30 Die Verfassungsbeschwerde ist unbegründet. Die angegriffenen
Entscheidungen tragen der Ausstrahlungswirkung der Grundrechte in das
Zivilrecht hinreichend Rechnung.
31 1. Die verfassungsrechtliche Beurteilung der angegriffenen Entscheidungen
richtet sich nach den Grundsätzen der mittelbaren Drittwirkung der
Grundrechte.
32 a) Die angegriffenen Entscheidungen betreffen einen Rechtsstreit zwischen
sich als Private gegenüberstehenden Parteien über die Reichweite der
zivilrechtlichen Befugnisse aus Eigentum und Besitz gegenüber Dritten.
Nach ständiger Rechtsprechung können die Grundrechte in solchen
Streitigkeiten im Wege der mittelbaren Drittwirkung Wirksamkeit entfalten
(vgl. BVerfGE 7, 198 [205 f.]; 42, 143 [148]; 89, 214 [229]; 103, 89 [100];
137, 273 [313 Rn. 109]; stRspr). Danach verpflichten die Grundrechte
die Privaten grundsätzlich nicht unmittelbar untereinander selbst. Sie
entfalten jedoch auch auf die privatrechtlichen Rechtsbeziehungen
Ausstrahlungswirkung und sind von den Fachgerichten, insbesondere über
zivilrechtliche Generalklauseln und unbestimmte Rechtsbegriffe, bei der
Auslegung des Fachrechts zur Geltung zu bringen. Die Grundrechte entfalten
hierbei ihre Wirkung als verfassungsrechtliche Wertentscheidungen und
strahlen als „Richtlinien" in das Zivilrecht ein (vgl. BVerfGE 73,
261 [269]; 81, 242 [254]; 89, 214 [229]; 112, 332 [352]); die
Rechtsprechung hat insoweit auch von den Grundrechten als einer „objektiven
Wertordnung" gesprochen (vgl. BVerfGE 7, 198 [205 f.]; 25, 256
[263]; 33, 1 [12]). Sie zielen hier nicht auf eine möglichst
konsequente Minimierung von freiheitsbeschränkenden Eingriffen, sondern sind
als Grundsatzentscheidungen im Ausgleich gleichberechtigter Freiheit zu
entfalten. Die Freiheit der einen ist dabei mit der Freiheit der
anderen in Einklang zu bringen. Dabei kollidierende
Grundrechtspositionen sind hierfür in ihrer Wechselwirkung zu erfassen und
nach dem Grundsatz der praktischen Konkordanz so in Ausgleich zu bringen,
dass sie für alle Beteiligten möglichst weitgehend wirksam werden
(vgl. BVerfGE 129, 78 [101 f.]; 134, 204 [223 Rn. 68]; 142, 74 [101 Rn. 82];
stRspr).

AUFGABE A
Prüfe, ob die folgenden Aussagen mit dem Auszug zur mittelbaren Drittwirkung der Grundrechte übereinstimmen: (i) Die Verfassungsbeschwerde wird als unbegründet bewertet. (ii) Die Grundrechte verpflichten Private grundsätzlich unmittelbar untereinander. (iii) Kollidierende Grundrechtspositionen sind nach dem Grundsatz der praktischen Konkordanz auszugleichen. Beantworte jede Aussage mit Ja oder Nein und belege die Antwort mit den entscheidenden Worten des Auszugs als wörtlichem Zitat.
AUFGABE B
Setze den Auszug zur mittelbaren Drittwirkung der Grundrechte im Anschluss an seinen letzten Satz fort.

(Gespeicherte Einträge)
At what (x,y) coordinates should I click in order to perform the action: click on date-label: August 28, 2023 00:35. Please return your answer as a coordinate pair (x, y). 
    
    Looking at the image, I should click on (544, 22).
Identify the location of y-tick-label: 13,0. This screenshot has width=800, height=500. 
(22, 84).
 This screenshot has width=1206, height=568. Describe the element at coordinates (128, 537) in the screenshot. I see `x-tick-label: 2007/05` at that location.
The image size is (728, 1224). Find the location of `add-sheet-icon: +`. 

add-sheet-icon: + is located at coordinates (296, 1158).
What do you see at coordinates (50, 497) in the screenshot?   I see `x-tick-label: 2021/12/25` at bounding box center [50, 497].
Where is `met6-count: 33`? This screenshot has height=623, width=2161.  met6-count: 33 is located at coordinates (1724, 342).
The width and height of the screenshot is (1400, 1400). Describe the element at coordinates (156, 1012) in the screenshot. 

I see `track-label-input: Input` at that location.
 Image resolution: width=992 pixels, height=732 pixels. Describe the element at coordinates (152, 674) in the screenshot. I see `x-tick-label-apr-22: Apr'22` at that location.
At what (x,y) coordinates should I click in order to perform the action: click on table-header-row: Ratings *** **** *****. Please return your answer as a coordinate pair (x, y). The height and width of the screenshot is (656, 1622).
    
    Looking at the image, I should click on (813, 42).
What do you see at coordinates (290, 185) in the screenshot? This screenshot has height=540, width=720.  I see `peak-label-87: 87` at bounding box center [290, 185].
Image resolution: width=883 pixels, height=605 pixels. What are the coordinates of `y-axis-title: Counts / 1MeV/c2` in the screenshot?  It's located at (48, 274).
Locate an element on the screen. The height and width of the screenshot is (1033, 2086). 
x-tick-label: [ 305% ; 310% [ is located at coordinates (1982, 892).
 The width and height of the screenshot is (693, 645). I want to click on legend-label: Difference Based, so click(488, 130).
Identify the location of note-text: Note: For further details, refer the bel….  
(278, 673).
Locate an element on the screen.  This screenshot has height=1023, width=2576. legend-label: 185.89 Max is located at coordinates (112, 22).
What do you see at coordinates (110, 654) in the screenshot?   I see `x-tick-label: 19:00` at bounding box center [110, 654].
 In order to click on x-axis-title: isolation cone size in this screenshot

ERWARTETE ANTWORT A
(i) Ja: „Die Verfassungsbeschwerde ist unbegründet.“
(ii) Nein: „Danach verpflichten die Grundrechte die Privaten grundsätzlich nicht unmittelbar untereinander selbst.“
(iii) Ja: „Dabei kollidierende Grundrechtspositionen sind hierfür in ihrer Wechselwirkung zu erfassen und nach dem Grundsatz der praktischen Konkordanz so in Ausgleich zu bringen, dass sie für alle Beteiligten möglichst weitgehend wirksam werden“

ERWARTETE ANTWORT B
33 Die Reichweite der mittelbaren Grundrechtswirkung hängt dabei von den
jeweiligen Umständen des Einzelfalls ab. Maßgeblich ist, dass die
Freiheitssphären der Bürgerinnen und Bürger in einen Ausgleich gebracht
werden müssen, der die in den Grundrechten liegenden Wertentscheidungen
hinreichend zur Geltung bringt. Dabei können insbesondere auch die
Unausweichlichkeit von Situationen, das Ungleichgewicht zwischen sich
gegenüberstehenden Parteien, die gesellschaftliche Bedeutung von bestimmten
Leistungen oder die soziale Mächtigkeit einer Seite eine maßgebliche Rolle
spielen (vgl. BVerfGE 89, 214 [232 ff.]; 128, 226 [249 f.]).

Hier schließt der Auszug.